Carmen is probably one of the few operas that even the unwashed masses can hum large segments, or at least a tune or two, from. When Tchaikovsky saw the opera shortly after it premiered at the Opera Comique in 1875, he predicted that within 10 years it would be the most popular opera in the world. While that prediction turned out to be largely correct, what Tchaikovsky couldn't have foreseen was the untimely death of Carmen's composer Georges Bizet shortly after the premiere, a premiere that met with less than radiant responses and which convinced Bizet he needed to rework the libretto to eliminate spoken interludes and instead compose more traditional recitatives. When Bizet died, that task was handed over to his friend Ernest Guiraud, whose more pedestrian work hindered Bizet's frankly flashier style. This 2002 Glyndebourne production restores the original version that Tchaikovsky saw and admired, and while it may be slightly disconcerting (no pun intended) to have spoken moments in opera, this wonderful production makes a stirring case for getting back to Bizet's original version once and for all.
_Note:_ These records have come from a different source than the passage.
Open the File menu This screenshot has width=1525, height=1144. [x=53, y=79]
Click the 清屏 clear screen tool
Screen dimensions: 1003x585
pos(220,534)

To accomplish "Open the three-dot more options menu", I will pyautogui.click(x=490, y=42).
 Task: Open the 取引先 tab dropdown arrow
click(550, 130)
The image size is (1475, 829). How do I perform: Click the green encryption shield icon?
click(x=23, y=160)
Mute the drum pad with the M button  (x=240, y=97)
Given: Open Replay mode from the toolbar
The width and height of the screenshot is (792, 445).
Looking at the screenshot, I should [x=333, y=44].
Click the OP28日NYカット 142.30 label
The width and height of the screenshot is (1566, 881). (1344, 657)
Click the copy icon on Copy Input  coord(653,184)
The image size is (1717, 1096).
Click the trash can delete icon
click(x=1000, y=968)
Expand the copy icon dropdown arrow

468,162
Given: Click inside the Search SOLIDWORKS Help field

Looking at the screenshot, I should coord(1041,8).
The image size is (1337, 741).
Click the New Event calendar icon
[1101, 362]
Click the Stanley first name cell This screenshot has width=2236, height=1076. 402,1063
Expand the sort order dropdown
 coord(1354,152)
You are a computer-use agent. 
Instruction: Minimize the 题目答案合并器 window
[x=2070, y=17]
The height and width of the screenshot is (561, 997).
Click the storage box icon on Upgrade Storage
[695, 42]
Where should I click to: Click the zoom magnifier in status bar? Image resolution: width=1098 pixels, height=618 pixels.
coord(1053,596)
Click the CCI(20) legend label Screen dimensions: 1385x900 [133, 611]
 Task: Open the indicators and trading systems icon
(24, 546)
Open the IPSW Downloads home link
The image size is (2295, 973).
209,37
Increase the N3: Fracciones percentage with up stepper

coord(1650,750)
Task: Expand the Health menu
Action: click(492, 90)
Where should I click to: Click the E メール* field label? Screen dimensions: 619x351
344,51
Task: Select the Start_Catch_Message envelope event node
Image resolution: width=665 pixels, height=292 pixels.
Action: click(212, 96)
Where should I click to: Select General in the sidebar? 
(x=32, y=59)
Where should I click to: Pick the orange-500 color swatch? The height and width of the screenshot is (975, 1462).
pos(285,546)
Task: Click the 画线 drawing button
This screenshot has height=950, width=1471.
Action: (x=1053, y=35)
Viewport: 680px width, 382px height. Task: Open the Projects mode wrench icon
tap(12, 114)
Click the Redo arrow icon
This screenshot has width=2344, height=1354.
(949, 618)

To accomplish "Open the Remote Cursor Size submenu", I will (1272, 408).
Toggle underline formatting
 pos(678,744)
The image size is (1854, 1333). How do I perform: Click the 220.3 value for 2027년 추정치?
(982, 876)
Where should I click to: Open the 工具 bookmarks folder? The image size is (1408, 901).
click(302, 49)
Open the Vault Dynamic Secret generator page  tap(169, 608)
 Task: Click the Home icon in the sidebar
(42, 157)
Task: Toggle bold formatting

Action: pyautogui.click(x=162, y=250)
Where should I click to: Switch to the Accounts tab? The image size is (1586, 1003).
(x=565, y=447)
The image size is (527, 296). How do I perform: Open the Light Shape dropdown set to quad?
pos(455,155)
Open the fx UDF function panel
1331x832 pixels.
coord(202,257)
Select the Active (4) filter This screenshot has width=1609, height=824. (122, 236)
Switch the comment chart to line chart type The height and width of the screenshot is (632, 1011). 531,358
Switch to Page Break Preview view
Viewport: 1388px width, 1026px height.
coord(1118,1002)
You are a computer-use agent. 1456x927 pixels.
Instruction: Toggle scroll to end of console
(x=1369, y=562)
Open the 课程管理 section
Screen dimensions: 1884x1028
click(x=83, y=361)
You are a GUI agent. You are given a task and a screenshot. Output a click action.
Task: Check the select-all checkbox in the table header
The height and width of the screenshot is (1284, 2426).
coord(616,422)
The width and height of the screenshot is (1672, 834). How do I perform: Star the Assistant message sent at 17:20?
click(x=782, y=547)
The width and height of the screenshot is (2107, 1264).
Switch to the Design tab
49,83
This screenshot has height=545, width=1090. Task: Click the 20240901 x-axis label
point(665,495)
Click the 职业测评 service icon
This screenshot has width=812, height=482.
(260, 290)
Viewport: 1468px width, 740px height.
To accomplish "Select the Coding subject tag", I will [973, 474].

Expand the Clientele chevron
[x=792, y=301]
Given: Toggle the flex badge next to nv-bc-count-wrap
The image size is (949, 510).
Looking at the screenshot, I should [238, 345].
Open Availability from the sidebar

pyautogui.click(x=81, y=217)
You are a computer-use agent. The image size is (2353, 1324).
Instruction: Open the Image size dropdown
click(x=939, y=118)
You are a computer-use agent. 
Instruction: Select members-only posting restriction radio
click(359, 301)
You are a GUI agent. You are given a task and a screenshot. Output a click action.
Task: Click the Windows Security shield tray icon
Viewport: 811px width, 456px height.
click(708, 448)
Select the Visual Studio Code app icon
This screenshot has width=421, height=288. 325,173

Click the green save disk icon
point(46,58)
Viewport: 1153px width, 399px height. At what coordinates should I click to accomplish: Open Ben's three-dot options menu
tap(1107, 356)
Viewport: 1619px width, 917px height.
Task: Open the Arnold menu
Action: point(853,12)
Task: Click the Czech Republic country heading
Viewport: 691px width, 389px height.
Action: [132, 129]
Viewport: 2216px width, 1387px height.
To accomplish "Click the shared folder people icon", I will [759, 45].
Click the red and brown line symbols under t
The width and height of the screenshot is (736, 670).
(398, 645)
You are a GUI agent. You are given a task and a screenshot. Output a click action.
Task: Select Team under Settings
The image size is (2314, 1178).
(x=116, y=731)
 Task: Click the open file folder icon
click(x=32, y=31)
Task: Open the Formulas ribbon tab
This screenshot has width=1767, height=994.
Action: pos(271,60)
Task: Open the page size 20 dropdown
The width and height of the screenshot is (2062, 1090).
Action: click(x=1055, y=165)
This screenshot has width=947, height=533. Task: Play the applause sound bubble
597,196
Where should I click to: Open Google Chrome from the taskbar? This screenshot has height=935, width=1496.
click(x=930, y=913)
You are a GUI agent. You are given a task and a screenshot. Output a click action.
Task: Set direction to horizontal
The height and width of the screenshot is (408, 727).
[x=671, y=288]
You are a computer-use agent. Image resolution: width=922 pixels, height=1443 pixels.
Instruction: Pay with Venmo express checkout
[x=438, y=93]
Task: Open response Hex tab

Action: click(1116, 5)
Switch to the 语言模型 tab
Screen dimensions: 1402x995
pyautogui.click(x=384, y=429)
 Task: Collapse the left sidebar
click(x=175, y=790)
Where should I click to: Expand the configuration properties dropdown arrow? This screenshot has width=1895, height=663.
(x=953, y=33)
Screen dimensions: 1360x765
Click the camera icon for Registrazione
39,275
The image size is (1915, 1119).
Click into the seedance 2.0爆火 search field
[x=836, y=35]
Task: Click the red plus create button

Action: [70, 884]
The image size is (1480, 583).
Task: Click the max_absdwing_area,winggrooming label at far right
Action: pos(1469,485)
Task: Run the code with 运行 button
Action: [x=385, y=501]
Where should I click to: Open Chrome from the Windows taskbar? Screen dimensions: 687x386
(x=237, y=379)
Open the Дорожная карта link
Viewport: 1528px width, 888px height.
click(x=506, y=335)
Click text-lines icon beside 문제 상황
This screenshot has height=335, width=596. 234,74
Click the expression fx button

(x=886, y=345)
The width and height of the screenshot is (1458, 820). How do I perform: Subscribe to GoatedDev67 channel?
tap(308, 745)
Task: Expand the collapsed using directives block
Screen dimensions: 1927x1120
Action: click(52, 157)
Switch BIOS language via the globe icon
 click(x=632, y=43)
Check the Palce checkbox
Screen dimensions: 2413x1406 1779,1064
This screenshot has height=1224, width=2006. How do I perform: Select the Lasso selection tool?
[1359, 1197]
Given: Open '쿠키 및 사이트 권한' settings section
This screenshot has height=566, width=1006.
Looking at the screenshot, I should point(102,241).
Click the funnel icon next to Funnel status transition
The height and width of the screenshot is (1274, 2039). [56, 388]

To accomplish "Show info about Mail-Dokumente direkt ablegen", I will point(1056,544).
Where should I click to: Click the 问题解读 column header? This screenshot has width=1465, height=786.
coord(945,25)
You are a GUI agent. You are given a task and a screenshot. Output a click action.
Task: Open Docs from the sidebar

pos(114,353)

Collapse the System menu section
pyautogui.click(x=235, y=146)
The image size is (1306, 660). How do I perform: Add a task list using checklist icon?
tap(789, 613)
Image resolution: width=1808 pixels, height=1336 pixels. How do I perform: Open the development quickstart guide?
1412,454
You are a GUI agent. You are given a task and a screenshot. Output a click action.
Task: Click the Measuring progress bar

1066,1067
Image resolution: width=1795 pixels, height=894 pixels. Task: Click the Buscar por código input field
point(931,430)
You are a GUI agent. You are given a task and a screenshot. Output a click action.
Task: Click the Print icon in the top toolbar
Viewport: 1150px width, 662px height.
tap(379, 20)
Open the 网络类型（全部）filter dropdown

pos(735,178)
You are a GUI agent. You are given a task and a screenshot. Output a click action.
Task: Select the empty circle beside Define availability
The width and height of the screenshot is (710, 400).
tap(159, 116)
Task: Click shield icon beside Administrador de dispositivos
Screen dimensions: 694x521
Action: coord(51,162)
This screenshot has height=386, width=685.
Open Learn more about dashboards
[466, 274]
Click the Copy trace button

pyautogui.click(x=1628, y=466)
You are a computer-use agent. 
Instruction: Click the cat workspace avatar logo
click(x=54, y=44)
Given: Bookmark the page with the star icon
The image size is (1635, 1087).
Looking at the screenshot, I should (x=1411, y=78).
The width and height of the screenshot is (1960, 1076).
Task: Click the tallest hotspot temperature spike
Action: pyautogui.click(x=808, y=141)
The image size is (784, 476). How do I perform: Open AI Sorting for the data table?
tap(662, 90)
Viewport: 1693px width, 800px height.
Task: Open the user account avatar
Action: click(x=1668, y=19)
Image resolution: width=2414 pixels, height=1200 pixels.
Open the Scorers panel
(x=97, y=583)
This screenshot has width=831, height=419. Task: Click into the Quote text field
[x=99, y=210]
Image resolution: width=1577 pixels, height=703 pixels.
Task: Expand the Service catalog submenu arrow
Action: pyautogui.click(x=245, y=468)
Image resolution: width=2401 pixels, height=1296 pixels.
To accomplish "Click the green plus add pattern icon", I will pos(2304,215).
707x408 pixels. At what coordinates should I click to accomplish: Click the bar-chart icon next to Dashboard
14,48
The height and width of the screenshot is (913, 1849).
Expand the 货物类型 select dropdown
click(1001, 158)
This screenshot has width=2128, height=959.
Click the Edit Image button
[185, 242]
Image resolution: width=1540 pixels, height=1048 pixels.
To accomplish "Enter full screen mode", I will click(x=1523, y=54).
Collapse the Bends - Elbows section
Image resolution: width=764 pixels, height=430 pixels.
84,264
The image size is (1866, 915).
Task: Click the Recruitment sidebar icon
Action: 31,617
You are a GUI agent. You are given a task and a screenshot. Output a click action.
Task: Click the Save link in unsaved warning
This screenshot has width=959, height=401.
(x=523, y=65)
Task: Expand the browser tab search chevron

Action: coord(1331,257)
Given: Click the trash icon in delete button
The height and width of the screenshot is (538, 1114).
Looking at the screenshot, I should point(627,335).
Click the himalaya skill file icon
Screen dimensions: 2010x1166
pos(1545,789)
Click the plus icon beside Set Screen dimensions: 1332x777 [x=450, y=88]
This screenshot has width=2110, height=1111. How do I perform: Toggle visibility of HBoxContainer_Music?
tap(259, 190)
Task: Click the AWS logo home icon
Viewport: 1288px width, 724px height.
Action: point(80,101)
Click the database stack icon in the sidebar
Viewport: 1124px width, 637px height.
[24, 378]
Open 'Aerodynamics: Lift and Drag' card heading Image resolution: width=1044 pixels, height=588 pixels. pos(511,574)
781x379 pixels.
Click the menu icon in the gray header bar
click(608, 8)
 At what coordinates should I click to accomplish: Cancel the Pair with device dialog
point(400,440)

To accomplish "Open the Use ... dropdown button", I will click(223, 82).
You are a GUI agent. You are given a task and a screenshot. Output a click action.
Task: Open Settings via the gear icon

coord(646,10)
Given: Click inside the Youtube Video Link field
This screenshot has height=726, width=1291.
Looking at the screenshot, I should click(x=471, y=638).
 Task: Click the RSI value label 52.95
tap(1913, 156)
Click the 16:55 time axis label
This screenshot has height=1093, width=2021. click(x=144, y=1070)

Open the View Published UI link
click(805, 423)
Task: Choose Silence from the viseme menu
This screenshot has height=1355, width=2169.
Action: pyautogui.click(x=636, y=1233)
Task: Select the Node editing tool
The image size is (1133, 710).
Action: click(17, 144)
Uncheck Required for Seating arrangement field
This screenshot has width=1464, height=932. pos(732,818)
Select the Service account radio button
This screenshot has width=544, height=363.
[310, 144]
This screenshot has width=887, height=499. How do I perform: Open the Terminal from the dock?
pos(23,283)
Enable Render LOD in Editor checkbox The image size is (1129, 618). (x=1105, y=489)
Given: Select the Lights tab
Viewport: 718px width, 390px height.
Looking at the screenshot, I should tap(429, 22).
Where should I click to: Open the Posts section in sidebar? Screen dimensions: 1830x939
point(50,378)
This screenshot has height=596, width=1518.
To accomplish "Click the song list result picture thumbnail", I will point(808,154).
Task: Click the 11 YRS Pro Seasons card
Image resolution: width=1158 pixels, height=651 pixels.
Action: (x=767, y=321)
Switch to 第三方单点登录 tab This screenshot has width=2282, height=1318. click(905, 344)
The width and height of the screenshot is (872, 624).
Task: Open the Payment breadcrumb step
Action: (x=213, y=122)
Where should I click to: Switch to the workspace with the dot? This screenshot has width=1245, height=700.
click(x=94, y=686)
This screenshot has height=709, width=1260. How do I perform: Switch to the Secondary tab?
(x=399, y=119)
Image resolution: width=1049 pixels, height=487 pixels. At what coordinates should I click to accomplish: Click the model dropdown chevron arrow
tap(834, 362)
Carmen pioneered the operatic trend of verismo, which might be likened to cinema verite--an attempt to depict realistic subjects in a less declamatory nature than is the norm in grand opera. Carmen the character is one of the most complex females in all of operatic repertoire, and not one who's all that likable when you get right down to it. A coquettish Gypsy with a fiery temper, a seductress out for herself and little else, Carmen has very little vulnerability or even a standard moral compass to which most audience members can relate. Carmen nonetheless remains one of the most visceral and mesmerizing figures in music theater, a bombshell who figuratively explodes all over the place, leaving the debris of at least one soul, her putative lover Don Jose, in the ensuing rubble. The redoubtable Anne Sofie von Otter tackles the role with all she has, and delivers a remarkably facile, and at times surprisingly gentle, interpretation, mixing a catlike sexuality with a ruthlessness that makes Carmen come alive in a remarkably mercurial performance. In fact her Act I "Habanera" is one of the most remarkably elastic versions of this venerable classic I've heard.
I initially had some qualms about conductor Philippe Jordan as he conducted the Overture, obviously only too aware that the camera was trained on him. His ictus is virtually nonexistent in the opening, as he seemed to be performing more than leading, but when you have an organization like the London Philharmonic playing something they've done a million times, maybe it's not all the necessary to have a conductor. My qualms were somewhat assuaged by the time Act I really got underway, as Jordan matched von Otter's rubato perfectly and delicately.
Von Otter is matched nicely by a vigorous Marcus Haddock as Don Jose, the army corporal doomed by his unrequited love for Carmen, and Laurent Naouri makes an appealingly rugged Escamillo, the bullfighter who appears well into Carmen and Jose's relationship to further complicate matters. There is some unusually fine choral singing throughout this warhorse, with special attention paid to dynamics, adding a nice layer of variety to music that is otherwise so familiar it can literally go in one ear and out the other without making much of an impact. The physical production is handsome, if not overwhelming, and camera coverage is always well-handled, with good alternation of close-ups and full proscenium shots.
Carmen paved the way for a new breed of opera. While it was a somewhat scandalous subject matter for 19th century audiences, the ravishing music of Bizet overcome initial resistance and proved that Tchaikovsky's hunch was correct. If Bizet's quasi-Spanish idiom is less convincing than he perhaps hoped it would be, he nonetheless created one of the most universally recognized and admired operatic scores, one that has trickled down from the operatic elite to the public at large, and that's no small achievement. This production of Carmen, under the sure handed direction of David McVicar, restores the opera to its original form in an exciting and well realized production that should interest all opera lovers.